--- What you need to do ---
Each entry below is to be copied verbatim, with no line missing.

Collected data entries

Start of Block

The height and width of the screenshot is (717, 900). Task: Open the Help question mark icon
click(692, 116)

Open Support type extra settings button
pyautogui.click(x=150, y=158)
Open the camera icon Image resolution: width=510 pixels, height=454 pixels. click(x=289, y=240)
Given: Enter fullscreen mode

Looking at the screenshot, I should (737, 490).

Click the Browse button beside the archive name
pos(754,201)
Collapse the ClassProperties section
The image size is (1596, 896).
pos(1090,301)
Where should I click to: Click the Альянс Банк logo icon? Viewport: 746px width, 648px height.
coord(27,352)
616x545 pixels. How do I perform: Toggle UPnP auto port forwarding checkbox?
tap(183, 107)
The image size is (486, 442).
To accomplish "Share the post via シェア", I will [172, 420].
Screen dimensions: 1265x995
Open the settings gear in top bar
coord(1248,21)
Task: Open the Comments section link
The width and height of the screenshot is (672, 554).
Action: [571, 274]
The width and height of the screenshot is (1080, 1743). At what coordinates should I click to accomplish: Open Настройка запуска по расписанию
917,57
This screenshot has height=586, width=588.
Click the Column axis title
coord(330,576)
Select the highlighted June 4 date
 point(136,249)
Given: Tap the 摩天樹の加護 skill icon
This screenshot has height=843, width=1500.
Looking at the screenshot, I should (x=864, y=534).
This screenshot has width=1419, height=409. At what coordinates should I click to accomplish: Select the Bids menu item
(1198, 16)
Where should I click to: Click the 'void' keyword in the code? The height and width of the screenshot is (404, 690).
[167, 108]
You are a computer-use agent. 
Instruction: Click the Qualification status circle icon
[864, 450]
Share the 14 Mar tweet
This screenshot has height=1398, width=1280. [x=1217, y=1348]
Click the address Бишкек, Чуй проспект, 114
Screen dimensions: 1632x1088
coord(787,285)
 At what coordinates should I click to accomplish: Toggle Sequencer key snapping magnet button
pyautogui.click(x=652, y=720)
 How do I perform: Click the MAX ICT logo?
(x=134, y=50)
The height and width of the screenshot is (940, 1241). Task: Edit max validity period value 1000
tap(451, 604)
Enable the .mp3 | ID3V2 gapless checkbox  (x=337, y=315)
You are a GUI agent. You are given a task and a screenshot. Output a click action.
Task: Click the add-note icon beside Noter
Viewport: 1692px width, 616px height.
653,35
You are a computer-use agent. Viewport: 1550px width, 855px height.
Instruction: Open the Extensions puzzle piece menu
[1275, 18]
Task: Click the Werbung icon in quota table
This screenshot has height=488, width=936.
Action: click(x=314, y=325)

End of Block

--- Exercise result ---
The height and width of the screenshot is (717, 900). Task: Open the Help question mark icon
click(692, 116)

Open Support type extra settings button
pyautogui.click(x=150, y=158)
Open the camera icon Image resolution: width=510 pixels, height=454 pixels. click(x=289, y=240)
Given: Enter fullscreen mode

Looking at the screenshot, I should (737, 490).

Click the Browse button beside the archive name
pos(754,201)
Collapse the ClassProperties section
The image size is (1596, 896).
pos(1090,301)
Where should I click to: Click the Альянс Банк logo icon? Viewport: 746px width, 648px height.
coord(27,352)
616x545 pixels. How do I perform: Toggle UPnP auto port forwarding checkbox?
tap(183, 107)
The image size is (486, 442).
To accomplish "Share the post via シェア", I will [172, 420].
Screen dimensions: 1265x995
Open the settings gear in top bar
coord(1248,21)
Task: Open the Comments section link
The width and height of the screenshot is (672, 554).
Action: [571, 274]
The width and height of the screenshot is (1080, 1743). At what coordinates should I click to accomplish: Open Настройка запуска по расписанию
917,57
This screenshot has height=586, width=588.
Click the Column axis title
coord(330,576)
Select the highlighted June 4 date
 point(136,249)
Given: Tap the 摩天樹の加護 skill icon
This screenshot has height=843, width=1500.
Looking at the screenshot, I should (x=864, y=534).
This screenshot has width=1419, height=409. At what coordinates should I click to accomplish: Select the Bids menu item
(1198, 16)
Where should I click to: Click the 'void' keyword in the code? The height and width of the screenshot is (404, 690).
[167, 108]
You are a computer-use agent. 
Instruction: Click the Qualification status circle icon
[864, 450]
Share the 14 Mar tweet
This screenshot has height=1398, width=1280. [x=1217, y=1348]
Click the address Бишкек, Чуй проспект, 114
Screen dimensions: 1632x1088
coord(787,285)
 At what coordinates should I click to accomplish: Toggle Sequencer key snapping magnet button
pyautogui.click(x=652, y=720)
 How do I perform: Click the MAX ICT logo?
(x=134, y=50)
The height and width of the screenshot is (940, 1241). Task: Edit max validity period value 1000
tap(451, 604)
Enable the .mp3 | ID3V2 gapless checkbox  (x=337, y=315)
You are a GUI agent. You are given a task and a screenshot. Output a click action.
Task: Click the add-note icon beside Noter
Viewport: 1692px width, 616px height.
653,35
You are a computer-use agent. Viewport: 1550px width, 855px height.
Instruction: Open the Extensions puzzle piece menu
[1275, 18]
Task: Click the Werbung icon in quota table
This screenshot has height=488, width=936.
Action: click(x=314, y=325)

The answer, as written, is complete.